Problems
[1] Decide whether each statement below agrees with the Mugello testing report, and answer yes or no for each, quoting the words from the report that decide it. (a) Grosjean's fastest time put him two-tenths ahead of Sebastian Vettel. (b) The team stopped late for lunch. (c) The suspension change takes about two hours.
[2] Translate this sentence from the Mugello testing report into Spanish: "As he had on day two, Romain Grosjean emerged as the pacesetter at Mugello but, this time, the Frenchman had no equal after heading the field by a couple of tenths."
[3] Quote the Mugello testing report between "Despite numerous red" and "about two hours.", inclusive.

As he had on day two, Romain Grosjean emerged as the pacesetter at Mugello but, this time, the Frenchman had no equal after heading the field by a couple of tenths.

Having missed out on top spot by the smallest of margins, Grosjean was determined to reclaim the position by the time the chequered flag dropped over the Tuscan circuit, and had the chance to up his pace after lunch.

The morning had seen the F1 returnee complete a series of short stints as the team evaluated aerodynamic and set-up options on the medium compound Pirelli, but that did not deter him from appearing at the top end of the timesheets and, after an early lunch, a raft of set-up changes dominated the afternoon session as Lotus attempted to gain as much data as possible from the final hours of the only in-season test of 2012.

Despite numerous red flags and two lengthy periods in the garage while the alterations were made, Grosjean still managed to post the fastest time of the afternoon, day and test as a whole as he lapped in 1min 21.035secs, fully two-tenths clear of second placed Sebastian Vettel.

“We spent the first hour this morning gathering further information for the aerodynamic department with a series of very short runs before starting our planned programme,” race engineer Simon Rennie told the team's official website, “Our focus was on set-up work to help us get the most out of the tyres and we found some good solutions [before] we stopped early for lunch, as we had another suspension change to carry out which takes about two hours.

“[Since then] we have been working on set-up tests since then to establish how to get the best from [the suspension change]. We also trialled some aerodynamic parts which had already been looked at over the last two days to confirm the findings we had attained previously which produced some promising results.

Material provided

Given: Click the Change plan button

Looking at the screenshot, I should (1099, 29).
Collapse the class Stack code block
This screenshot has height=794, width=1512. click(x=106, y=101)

The answers
[1]
(a) Yes: "fully two-tenths clear of second placed Sebastian Vettel"
(b) No: "we stopped early for lunch"
(c) Yes: "which takes about two hours"

[2] Como ya había hecho en la segunda jornada, Romain Grosjean se erigió como el más rápido en Mugello, pero esta vez el francés no tuvo rival tras liderar la clasificación por un par de décimas.

[3]
Despite numerous red flags and two lengthy periods in the garage while the alterations were made, Grosjean still managed to post the fastest time of the afternoon, day and test as a whole as he lapped in 1min 21.035secs, fully two-tenths clear of second placed Sebastian Vettel.

“We spent the first hour this morning gathering further information for the aerodynamic department with a series of very short runs before starting our planned programme,” race engineer Simon Rennie told the team's official website, “Our focus was on set-up work to help us get the most out of the tyres and we found some good solutions [before] we stopped early for lunch, as we had another suspension change to carry out which takes about two hours.